**Provided data**
-*-

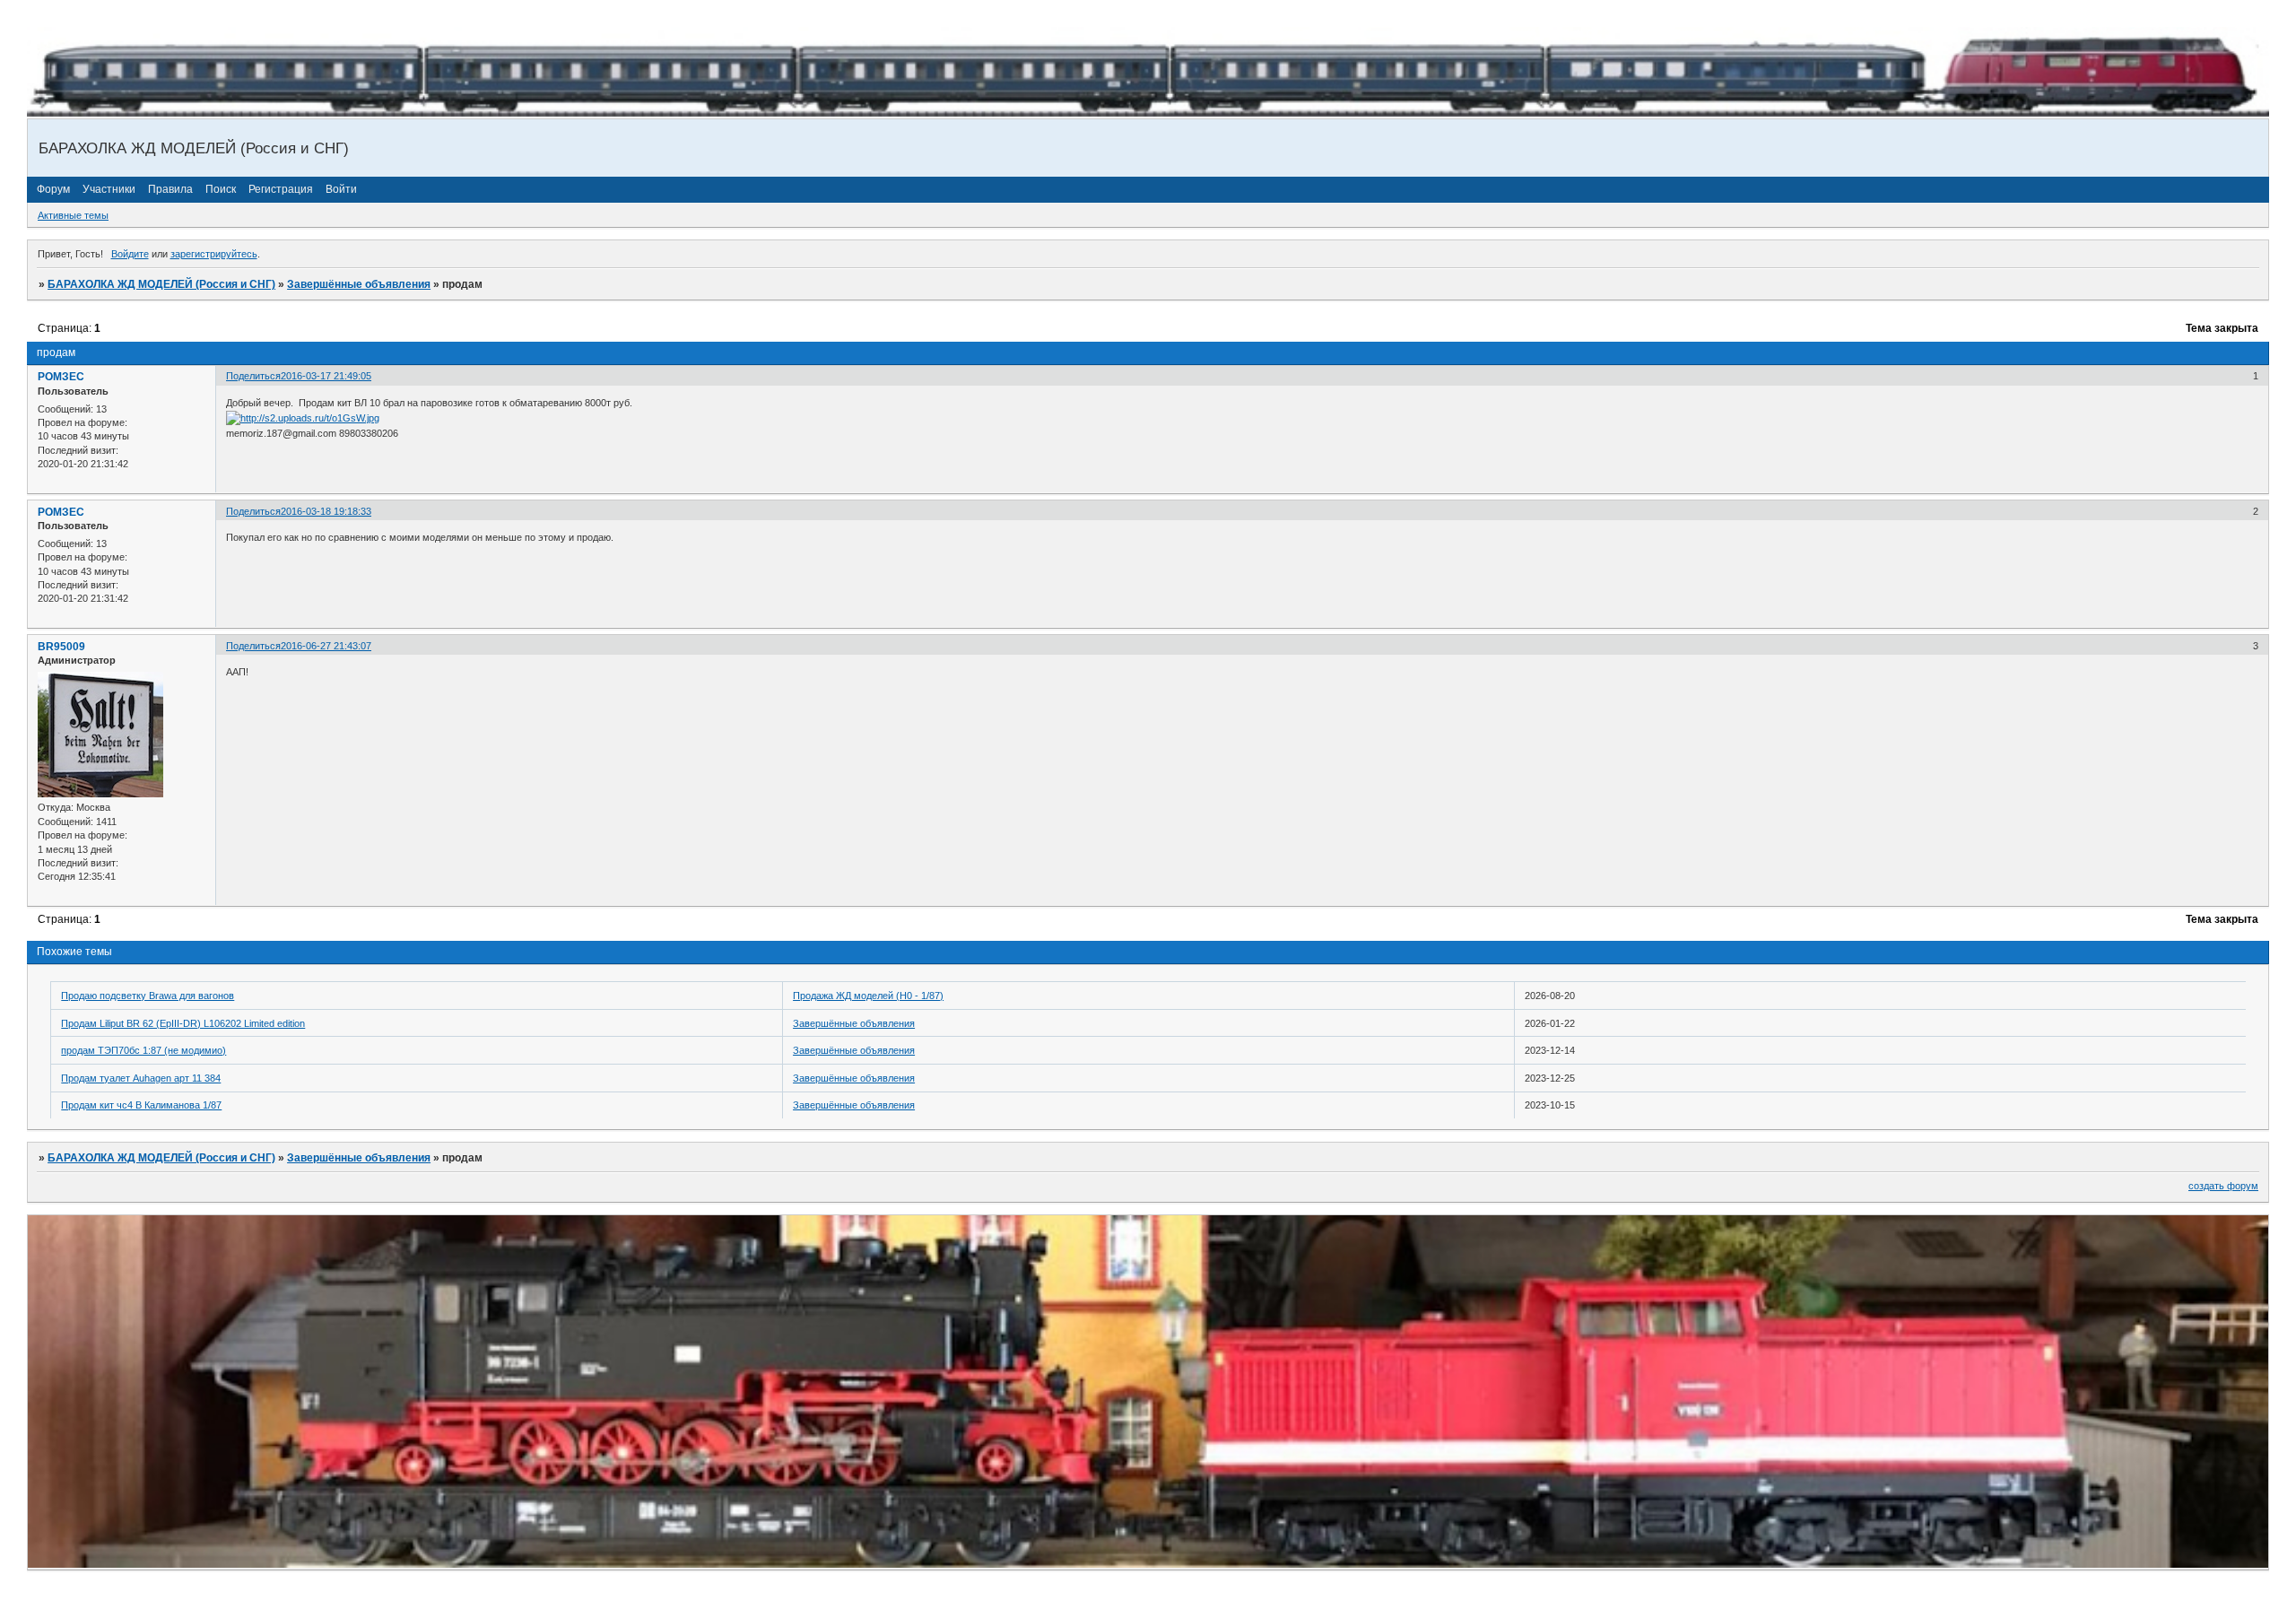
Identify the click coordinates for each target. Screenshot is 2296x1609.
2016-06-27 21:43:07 (326, 645)
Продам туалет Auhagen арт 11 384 (141, 1078)
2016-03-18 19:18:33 (326, 511)
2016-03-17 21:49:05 (326, 375)
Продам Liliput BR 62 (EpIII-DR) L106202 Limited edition (183, 1023)
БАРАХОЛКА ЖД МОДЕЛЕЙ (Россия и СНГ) (161, 284)
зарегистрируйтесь (213, 253)
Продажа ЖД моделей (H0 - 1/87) (868, 995)
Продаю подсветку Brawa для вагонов (147, 995)
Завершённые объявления (358, 284)
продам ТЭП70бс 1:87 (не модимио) (143, 1050)
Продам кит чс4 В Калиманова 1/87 (141, 1105)
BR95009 (61, 646)
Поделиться (253, 375)
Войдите (130, 253)
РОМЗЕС (61, 376)
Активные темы (73, 215)
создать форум (2223, 1185)
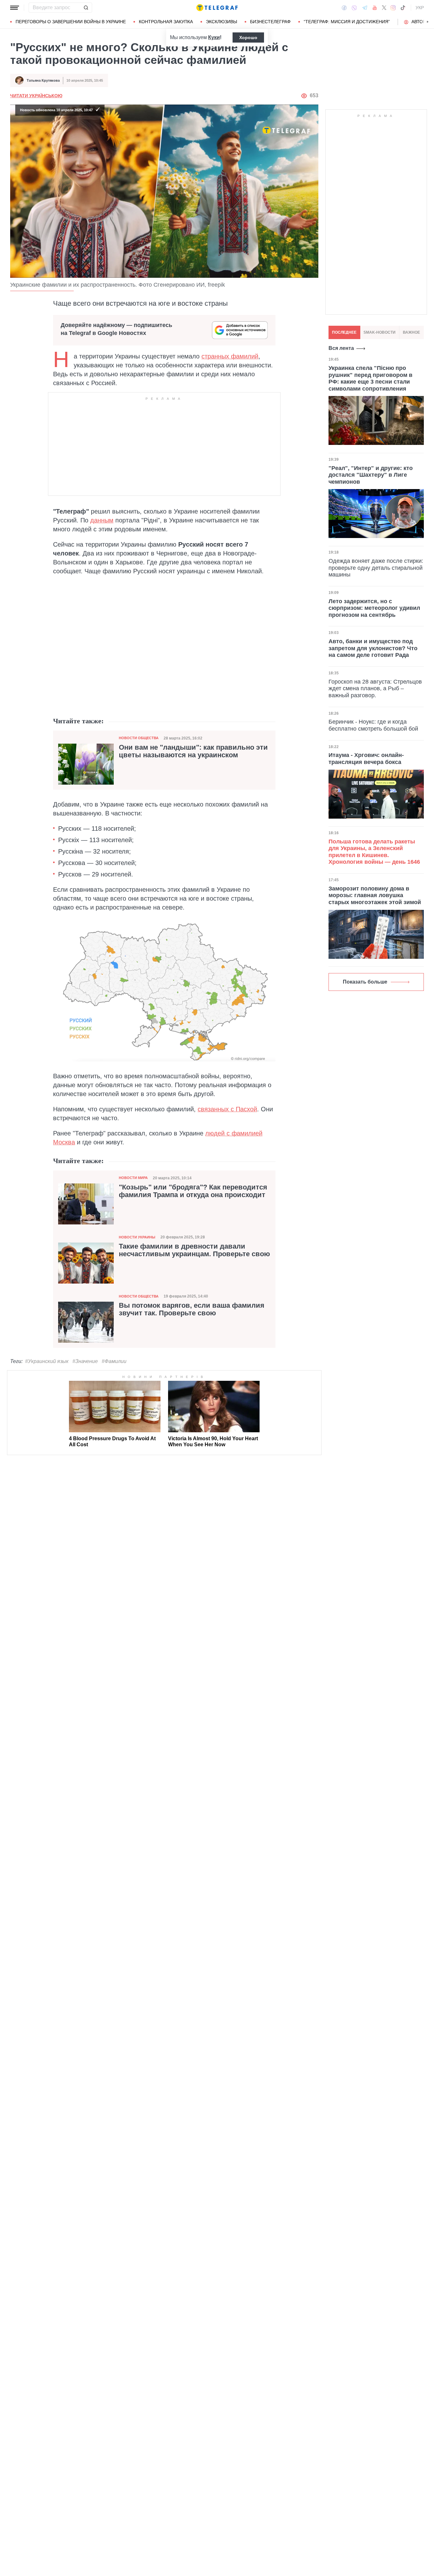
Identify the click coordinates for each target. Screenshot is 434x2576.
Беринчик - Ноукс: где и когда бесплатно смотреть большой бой (373, 725)
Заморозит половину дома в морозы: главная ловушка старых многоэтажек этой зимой (375, 895)
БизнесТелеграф (270, 21)
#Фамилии (114, 1361)
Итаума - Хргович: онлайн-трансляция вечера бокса (366, 758)
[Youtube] (375, 8)
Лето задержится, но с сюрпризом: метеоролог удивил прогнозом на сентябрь (374, 608)
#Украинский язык (47, 1361)
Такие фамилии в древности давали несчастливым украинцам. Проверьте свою (194, 1250)
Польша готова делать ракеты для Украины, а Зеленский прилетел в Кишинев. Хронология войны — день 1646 (374, 851)
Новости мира (133, 1178)
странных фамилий (229, 356)
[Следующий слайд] (427, 22)
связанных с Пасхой (227, 1109)
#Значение (85, 1361)
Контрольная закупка (166, 21)
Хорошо (248, 37)
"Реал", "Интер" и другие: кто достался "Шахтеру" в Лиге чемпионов (371, 475)
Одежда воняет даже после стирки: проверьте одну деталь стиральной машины (376, 568)
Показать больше (365, 982)
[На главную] (217, 7)
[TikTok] (403, 8)
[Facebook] (344, 7)
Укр (420, 7)
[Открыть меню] (14, 7)
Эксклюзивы (221, 21)
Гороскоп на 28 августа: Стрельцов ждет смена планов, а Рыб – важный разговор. (375, 688)
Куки (214, 37)
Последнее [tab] (344, 332)
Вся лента (341, 348)
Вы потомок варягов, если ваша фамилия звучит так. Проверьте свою (191, 1309)
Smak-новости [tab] (379, 332)
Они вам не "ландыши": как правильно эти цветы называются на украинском (193, 751)
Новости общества (139, 738)
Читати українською (36, 95)
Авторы (420, 21)
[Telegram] (365, 7)
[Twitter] (384, 7)
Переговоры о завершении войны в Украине (71, 21)
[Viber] (354, 8)
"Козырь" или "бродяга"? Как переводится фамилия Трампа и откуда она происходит (193, 1191)
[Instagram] (393, 7)
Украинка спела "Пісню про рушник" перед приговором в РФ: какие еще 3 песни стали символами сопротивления (370, 378)
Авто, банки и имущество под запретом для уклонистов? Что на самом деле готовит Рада (373, 648)
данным (101, 520)
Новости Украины (137, 1237)
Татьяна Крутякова (43, 80)
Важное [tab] (411, 332)
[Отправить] (85, 8)
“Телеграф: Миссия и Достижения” (347, 21)
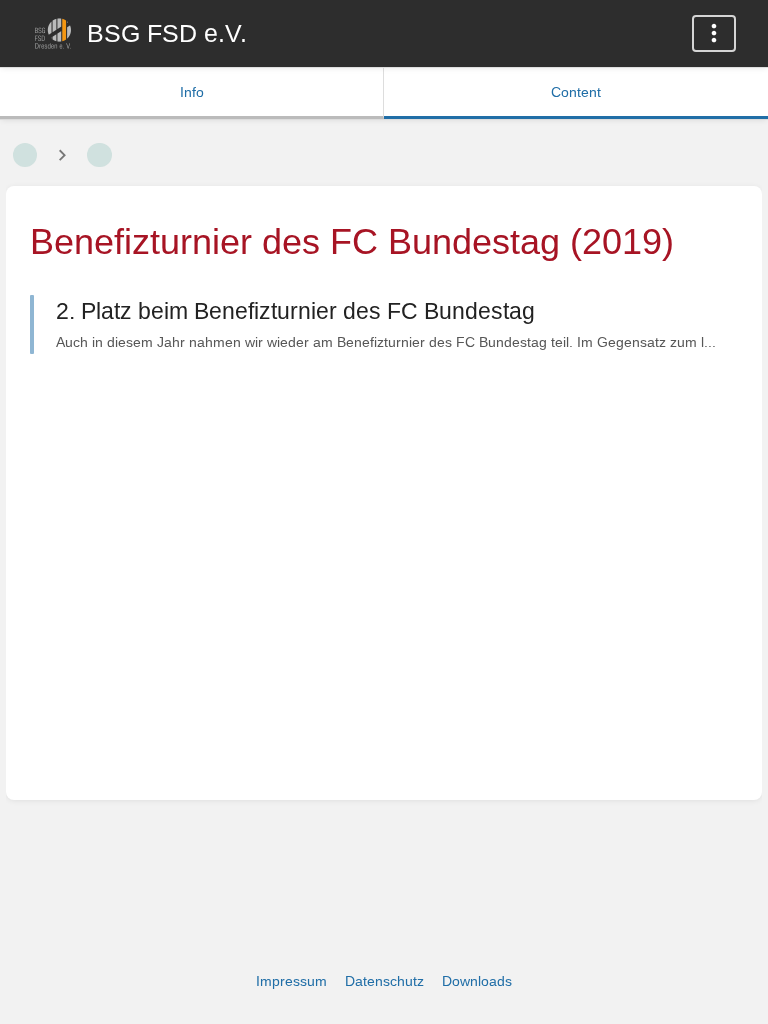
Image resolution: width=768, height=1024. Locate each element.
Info (192, 92)
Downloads (477, 981)
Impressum (291, 981)
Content (576, 92)
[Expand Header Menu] (714, 33)
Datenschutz (384, 981)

-*-

**Task objective**
Go through the data above and copy each line that holds the word "click".

**Response for this exercise**
Identify the click coordinates for each target. Screenshot is 2296x1609.
Identify the click coordinates for each target. Screenshot is 434x2576.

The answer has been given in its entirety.